PyTorch框架中有一个非常重要且好用的包:torchvision,该包主要由3个子包组成,分别是:

  1. torchvision.datasets
  2. torchvision.models
  3. torchvision.transforms

这3个子包的具体介绍可以参考官网:http://pytorch.org/docs/master/torchvision/index.html。具体代码可以参考github:https://github.com/pytorch/vision/tree/master/torchvision。

torchvision.transforms

这个包中包含resize、crop等常见的data augmentation操作,基本上PyTorch中的data augmentation操作都可以通过该接口实现。该包主要包含两个脚本:transformas.py和functional.py,前者定义了各种data augmentation的类,在每个类中通过调用functional.py中对应的函数完成data augmentation操作。

# 包含的augment 操作op

__all__ = ["Compose", "ToTensor", "ToPILImage", "Normalize", "Resize", "Scale", "CenterCrop", "Pad",
           "Lambda", "RandomApply", "RandomChoice", "RandomOrder", "RandomCrop", "RandomHorizontalFlip",
           "RandomVerticalFlip", "RandomResizedCrop", "RandomSizedCrop", "FiveCrop","TenCrop","LinearTransformation""ColorJitter", "RandomRotation", "RandomAffine", 
           "Grayscale", "RandomGrayscale"]

使用例子

import torchvision
import torch

train_augmentation = torchvision.transforms.Compose(
						[torchvision.transforms.Resize(256),
                         torchvision.transforms.RandomCrop(224),                                                                            
                         torchvision.transofrms.RandomHorizontalFlip(),
                         torchvision.transforms.ToTensor(),
                         torch vision.Normalize([0.485, 0.456, -.406],[0.229, 0.224, 0.225])
                         ])

Class custom_dataread(torch.utils.data.Dataset):
    def __init__():
        ...
    def __getitem__():
        # use self.transform for input image
    def __len__():
        ...

train_loader = torch.utils.data.DataLoader(
    	custom_dataread(transform=train_augmentation),
    	batch_size = batch_size, shuffle = True,
    	num_workers = workers, pin_memory = True)

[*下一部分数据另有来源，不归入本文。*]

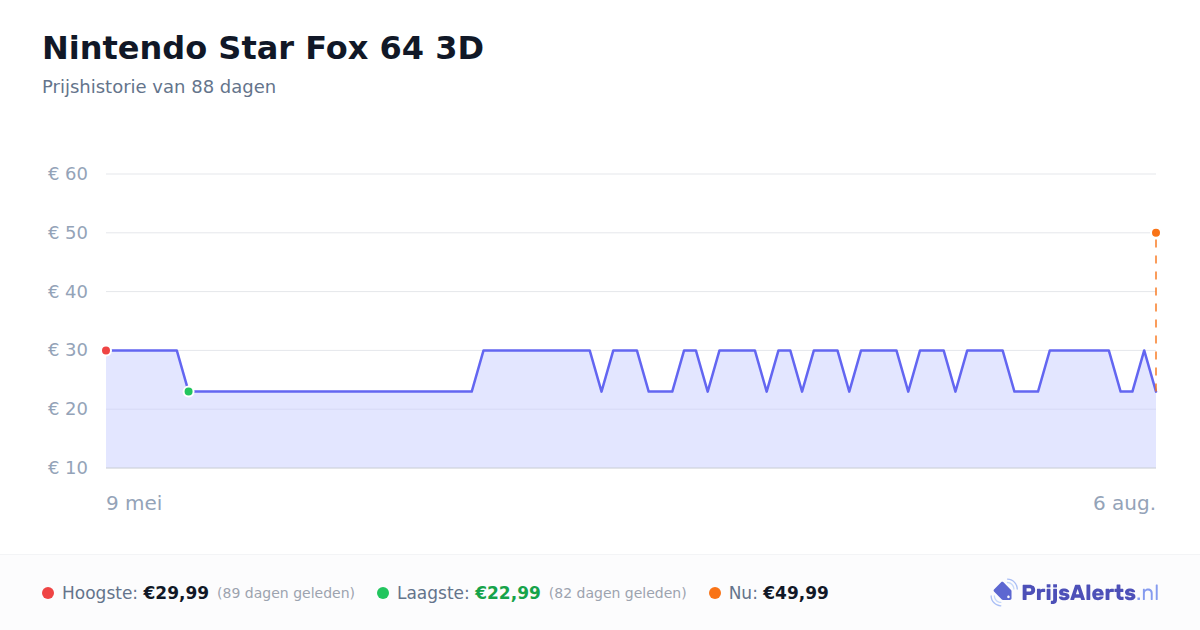Click the red Hoogste legend dot
The image size is (1200, 630).
coord(48,593)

data获取的时候,主要是继承torch.utils.data.Dataset

然后实现__len__getitem__,在len()中返回 数据每一个epoch的迭代步数,getitem 中实现数据读取、增强等操作

主要代码在transformas.py脚本中,这里仅介绍常见的data augmentation操作

Compose

传入一个list – [Transforms…]

class Compose(object):
    """Composes several transforms together. Args: 传入一个包含transform对象的list,会自动调用所有transform对象的call函数 Example: >>> transforms.Compose([ >>> transforms.CenterCrop(10), >>> transforms.ToTensor(), >>> ]) """

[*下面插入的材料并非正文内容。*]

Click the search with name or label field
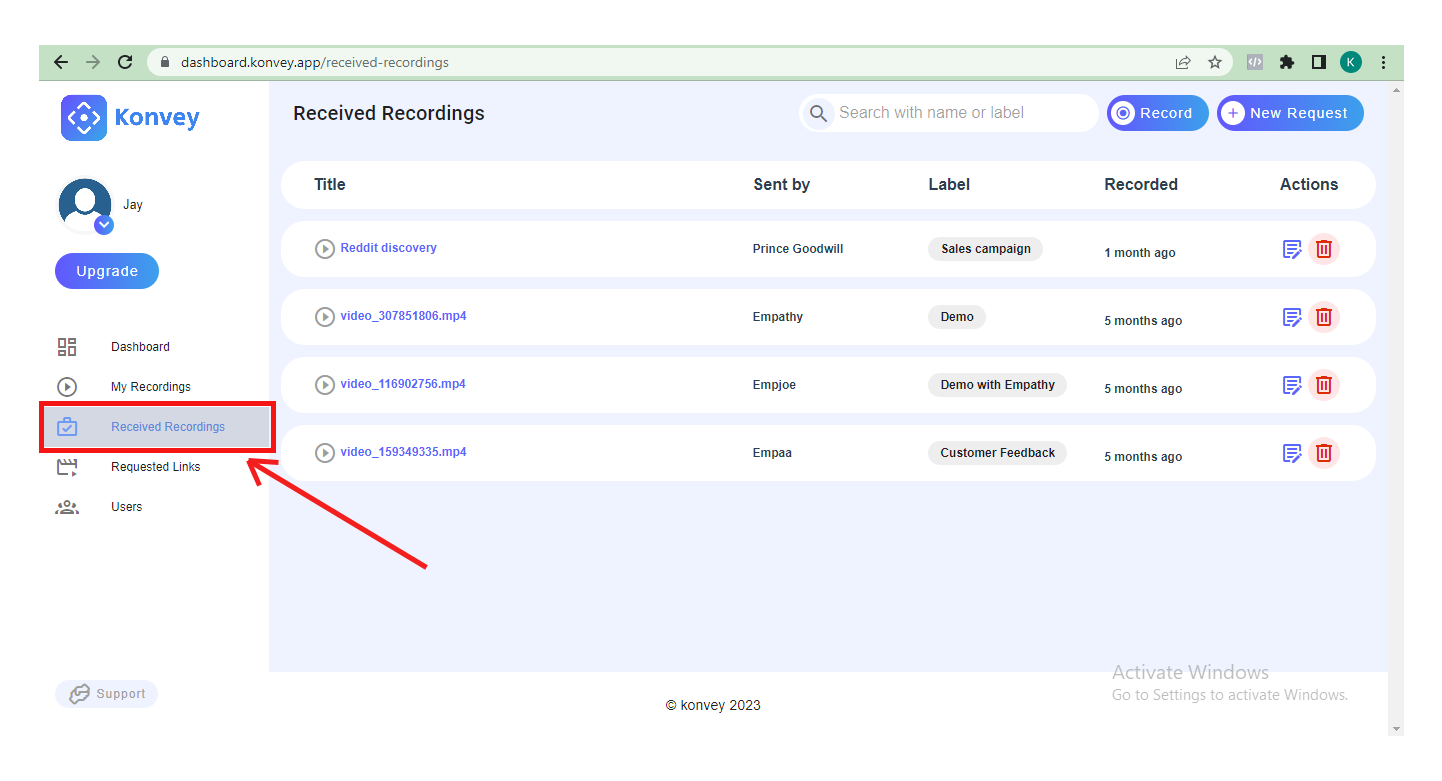Viewport: 1442px width, 781px height. click(960, 113)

    def __init__(self, transforms):
        self.transforms = transforms

    def __call__(self, img):
        for t in self.transforms:
            img = t(img)
        return img

ToTensor

在PyTorch中常用PIL库来读取图像数据,可以将 numpy.array 或者 PIL.Image 转换为Torch.tensor(),并且转换 HWC to CHW,网络最后接收到的是[b,c,h,w]

return img.float().div(255)

会压缩到[0,1]之间,所以在反转回来的时候,需要拉伸回原来的尺度,另外要强调的是在做Normalize、resize或crop之前必须要把PIL.Image转成Tensor

 # 实现一部分
 
  if isinstance(pic, np.ndarray):
        # handle numpy array
        if pic.ndim == 2:
            pic = pic[:, :, None]

        img = torch.from_numpy(pic.transpose((2, 0, 1)))
        # backward compatibility
        if isinstance(img, torch.ByteTensor):
            return img.float().div(255)
        else:
            return img
            ......
            

ToPILImage

顾名思义是从Tensor到PIL.Image的过程,和前面ToTensor类的相反的操作

Normalize

Normalize类是做数据归一化的,一般都会对输入数据做这样的操作,公式也在注释中给出了,比较容易理解。前面提到在调用Normalize的时候,输入得是Tensor,这个从__call__方法的输入也可以看出来了。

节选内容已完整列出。